Concept: 2 out of 5
Execution: 3 out of 5
Yeah, but: Name-brand pharmaceuticals are next.
The Long Version: After my Zeiss C-Sonnar review I promised Bill that I'd try to avoid inspirational photography products for a while. Reviewing lens caps seems to fit the requirement, since they're one of those little usability design things that can either go unnoticed or be an ongoing irritation. Universal generic caps manage to land somewhere in between at a reasonable price.
I prefer centre-pinch lens caps with any lens that wears a hood, and given how cold the Canadian winter can get, that's just about all of them. Nikon caps are great, as are the contemporary Olympus ones, but Zeiss has been kind enough to prove that even the centre-pinch can be done really badly. The only lens caps demonstrably worse than them were recalled by the manufacturer. A generic edge-pinch ens cap snapped onto the front of a metal Zeiss ZM's lens hood is a huge improvement over the original design.
Older Olympus E-System and current Canon lens caps are good examples of bad edge-pinch designs, with the hard-to-find press points set to match the cap's circumference. This makes them slow to remove when the lens doesn't have a hood on it, and almost impossible to remove when the lens is properly dressed. These generic caps aren't any better when there's a hood involved, but otherwise they're easier to release and typically hold on tighter as well.
The usual reason for buying a generic lens cap is because the original was lost and the branded ones are just too expensive. But for any lens that I have that doesn't habitually wear a hood I find the cheaper generic options really can be a better choice, and will use them even when the originals are still accounted for.
Finally, a note on lens cap prices. The production and handling costs for a lens cap is about a dollar for generic caps, with a small additional licensing fee for branded ones.
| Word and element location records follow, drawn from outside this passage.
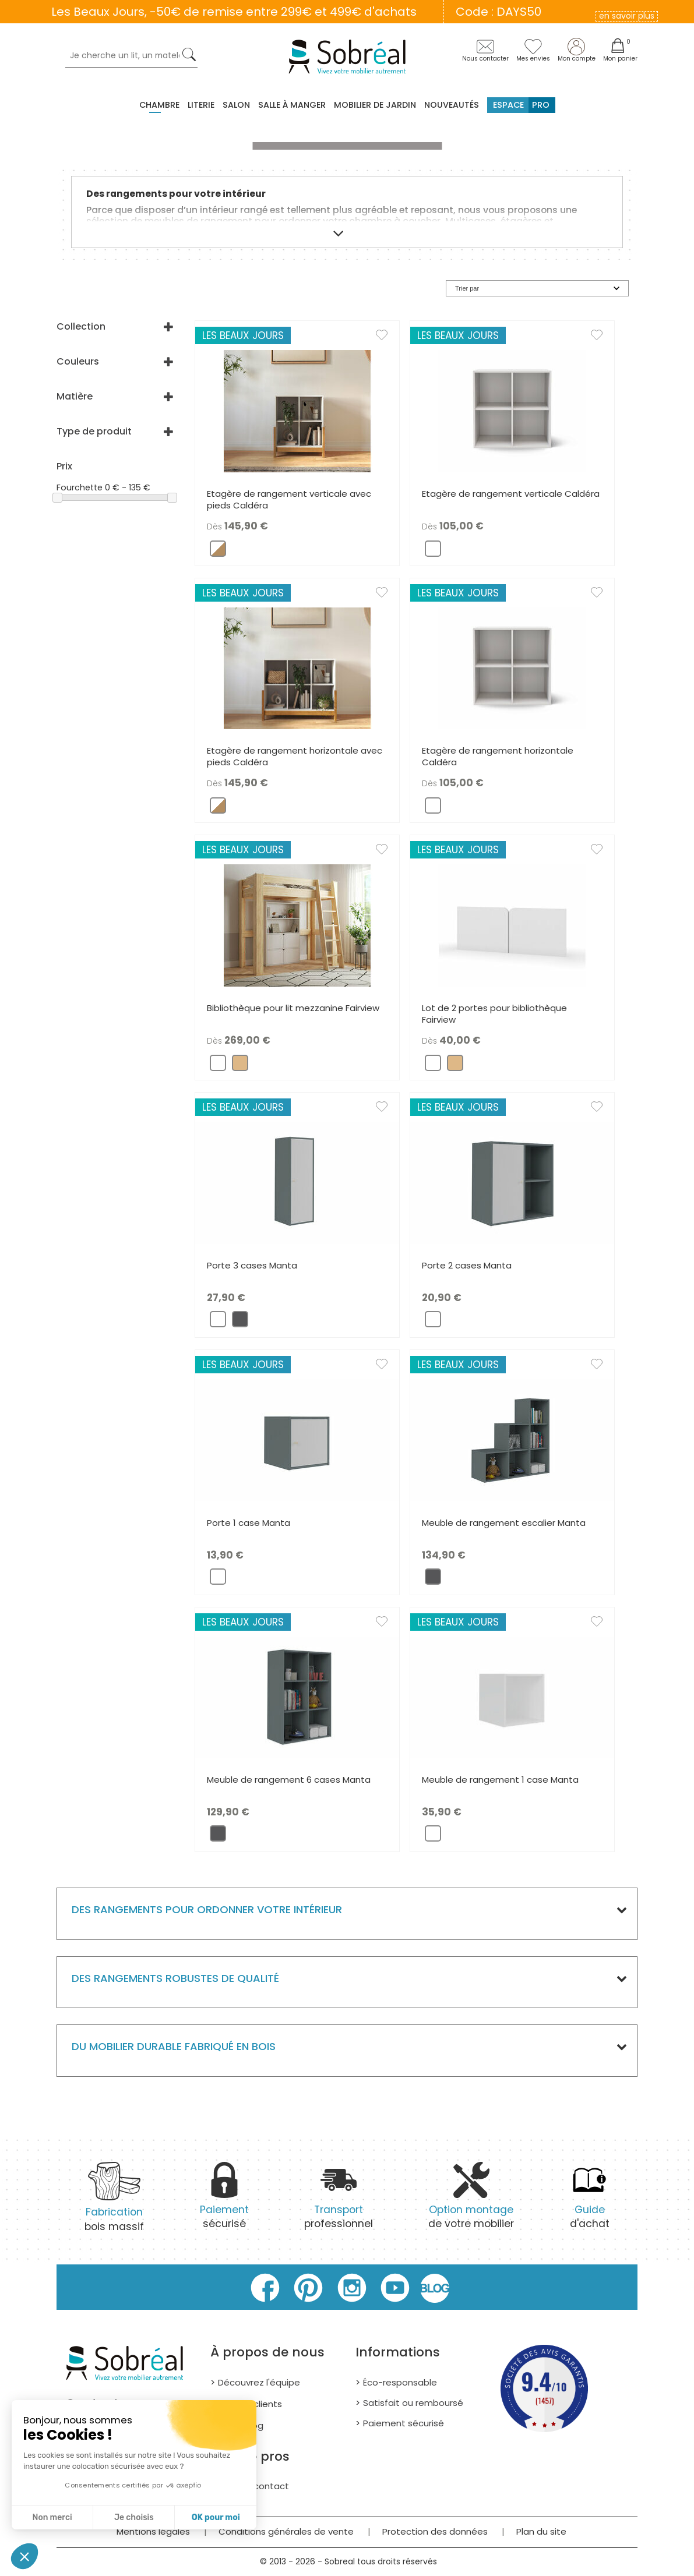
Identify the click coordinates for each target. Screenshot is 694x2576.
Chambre (159, 105)
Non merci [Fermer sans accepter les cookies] (52, 2517)
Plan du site (541, 2531)
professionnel (338, 2202)
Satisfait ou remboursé (413, 2403)
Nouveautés (451, 105)
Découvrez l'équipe (259, 2382)
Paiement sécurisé (403, 2423)
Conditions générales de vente (286, 2531)
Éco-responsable (400, 2382)
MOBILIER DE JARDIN (375, 105)
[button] (24, 2556)
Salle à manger (292, 105)
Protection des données (435, 2531)
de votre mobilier (471, 2202)
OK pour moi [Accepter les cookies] (216, 2517)
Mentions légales (153, 2531)
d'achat (590, 2202)
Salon (236, 105)
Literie (201, 105)
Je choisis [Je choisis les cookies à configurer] (134, 2517)
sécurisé (224, 2202)
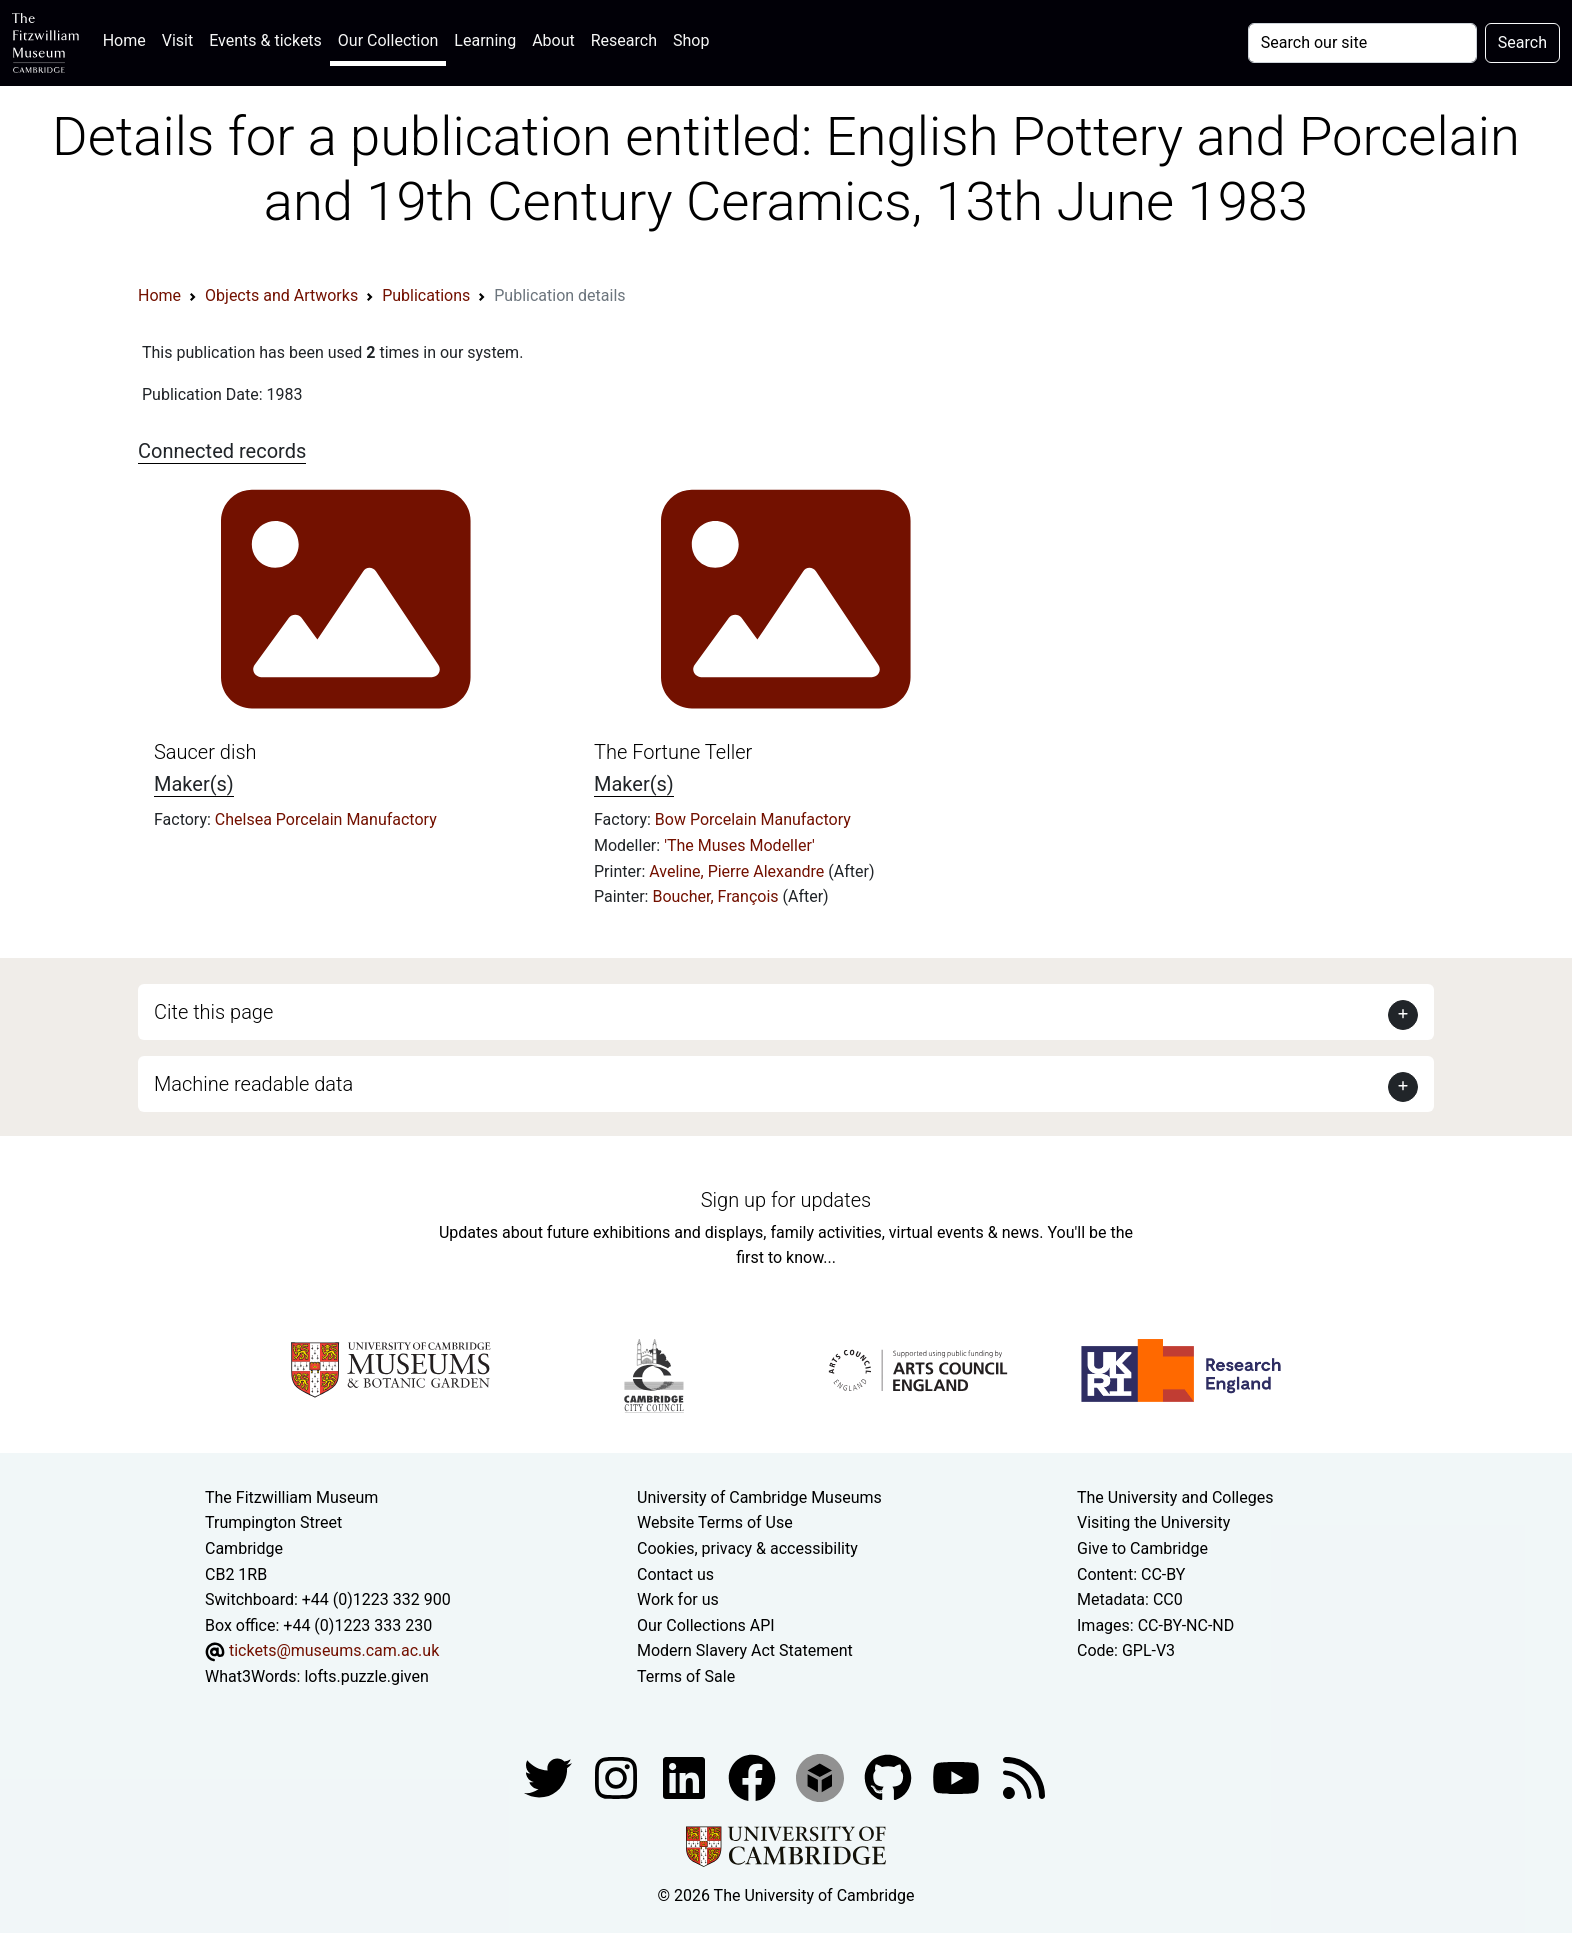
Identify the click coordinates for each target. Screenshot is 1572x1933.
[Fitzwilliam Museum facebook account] (686, 1776)
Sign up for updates (786, 1200)
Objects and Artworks (281, 295)
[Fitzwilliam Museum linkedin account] (754, 1776)
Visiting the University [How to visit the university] (1153, 1522)
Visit (177, 40)
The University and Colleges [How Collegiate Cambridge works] (1175, 1497)
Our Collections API (706, 1625)
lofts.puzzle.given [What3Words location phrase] (366, 1676)
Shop (691, 40)
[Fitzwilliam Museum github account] (890, 1776)
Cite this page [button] (213, 1012)
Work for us (678, 1599)
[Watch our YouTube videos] (958, 1776)
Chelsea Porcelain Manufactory (326, 819)
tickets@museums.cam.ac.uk (334, 1650)
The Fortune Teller (673, 752)
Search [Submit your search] (1522, 42)
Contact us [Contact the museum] (675, 1574)
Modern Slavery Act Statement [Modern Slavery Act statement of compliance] (745, 1650)
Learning (485, 40)
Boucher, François (717, 896)
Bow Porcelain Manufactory (753, 819)
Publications (426, 295)
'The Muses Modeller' (739, 845)
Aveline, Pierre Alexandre (738, 871)
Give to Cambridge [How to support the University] (1142, 1548)
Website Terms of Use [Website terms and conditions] (715, 1522)
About (553, 40)
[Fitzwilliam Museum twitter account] (550, 1776)
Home (128, 38)
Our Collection (388, 40)
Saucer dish (205, 752)
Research (624, 40)
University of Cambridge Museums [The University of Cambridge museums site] (759, 1497)
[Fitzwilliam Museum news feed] (1024, 1776)
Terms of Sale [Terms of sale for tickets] (686, 1676)
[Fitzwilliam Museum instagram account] (618, 1776)
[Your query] (1362, 43)
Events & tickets (265, 40)
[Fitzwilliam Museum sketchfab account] (822, 1776)
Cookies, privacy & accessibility (747, 1548)
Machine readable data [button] (253, 1084)
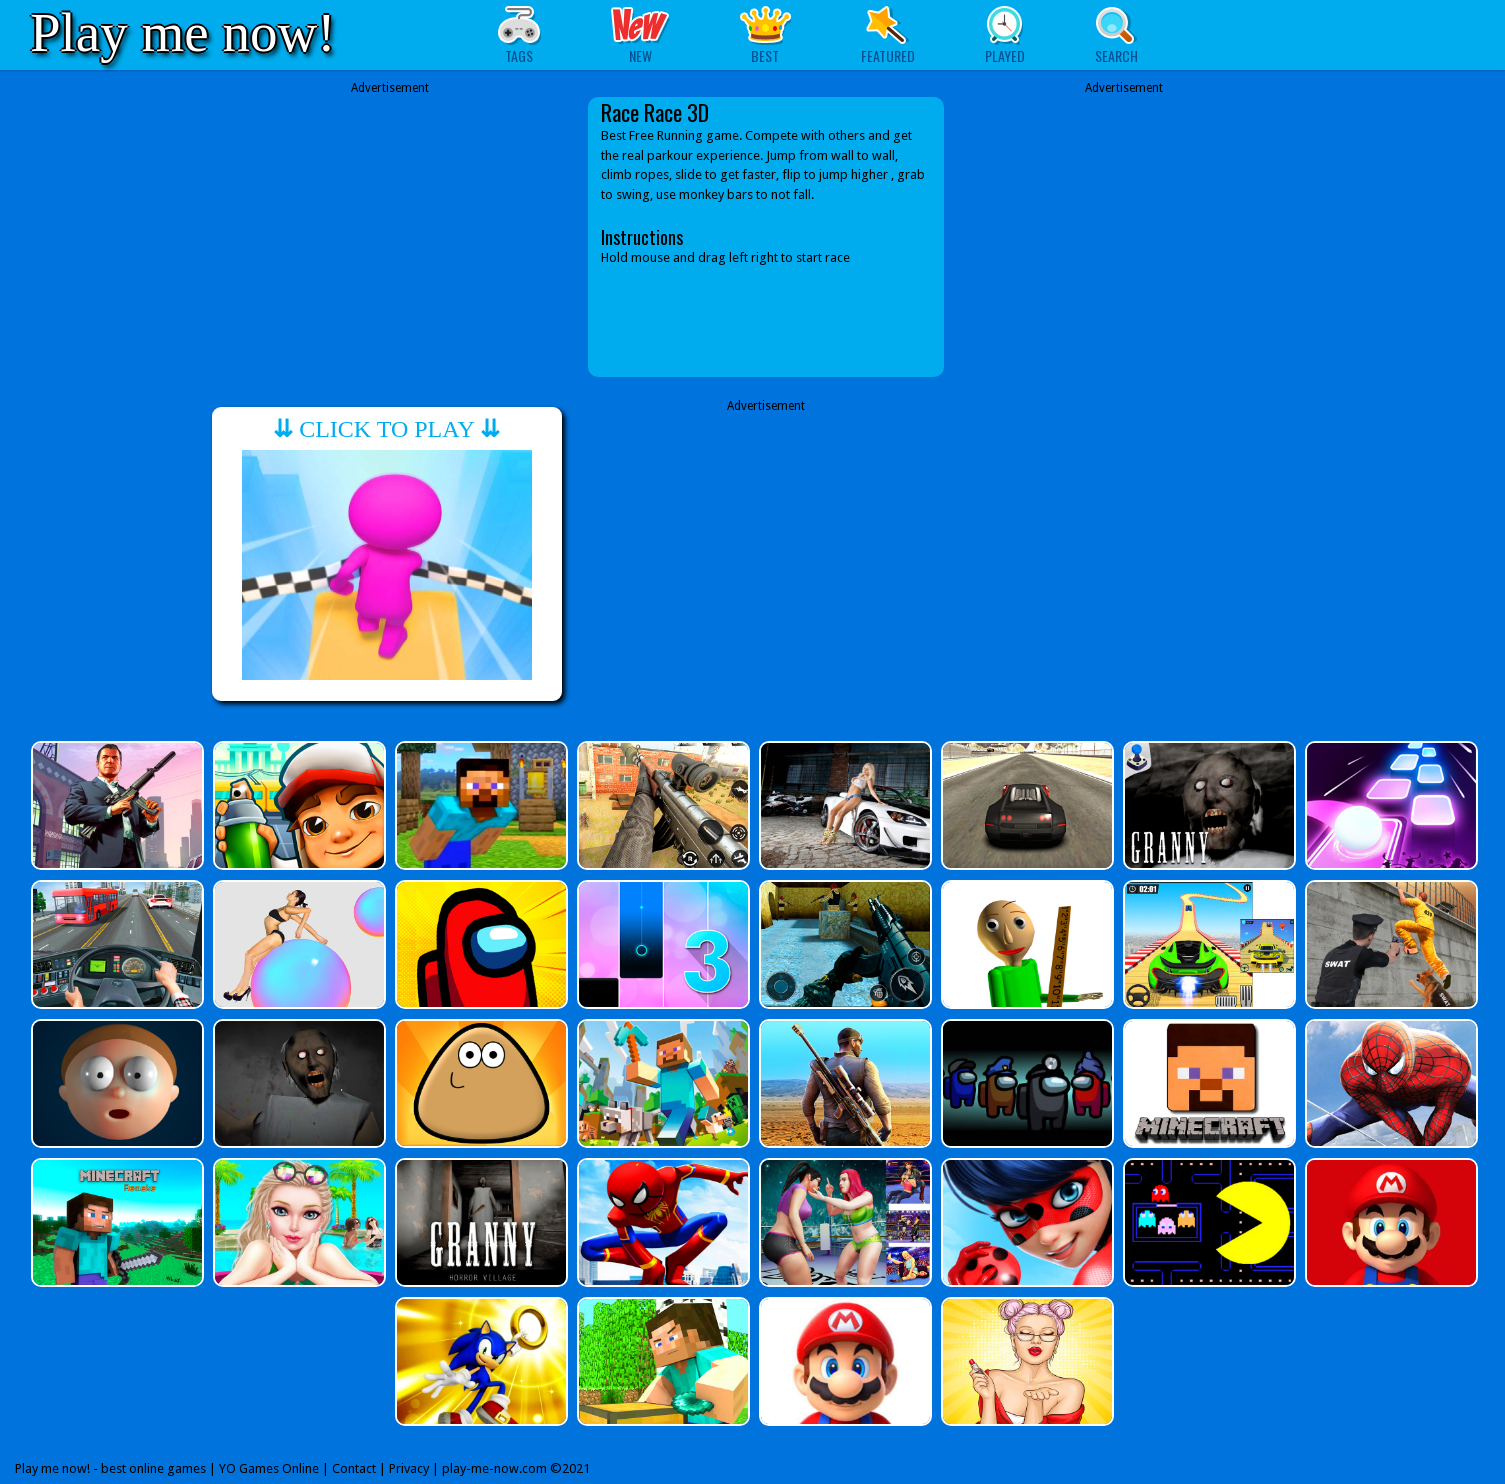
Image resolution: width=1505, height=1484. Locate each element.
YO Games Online (269, 1468)
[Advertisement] (390, 237)
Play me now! (183, 32)
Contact (354, 1468)
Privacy (409, 1468)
But only another dollar of the price actually goes to the camera stores. Think about it: if it wasn't for this low margin the stores would be trying to bundle in extra caps just like they do with UV filters. The shocking truth is that rest of the price is actually a hidden tax that's used to fund community college photo courses and hipster-outreach programmes. The Photography Competence Accessibility Program revenue funds the heroic effort to reduce the number of cameras wrapped in plastic bags at the bottoms of backpacks, and for that I applaud it.
Buying a dozen generic caps from A Popular Online Auction Site for $10 is only possible because of unethical sellers skirting this tax, which only serves their self-serving perpetuation of lens-cap-losing photographers. I urge all three of my readers to fight back against these cynical cut-rate opportunists by patronizing merchants who collect the PhotoCAP fees. We need to think of the children now more than ever.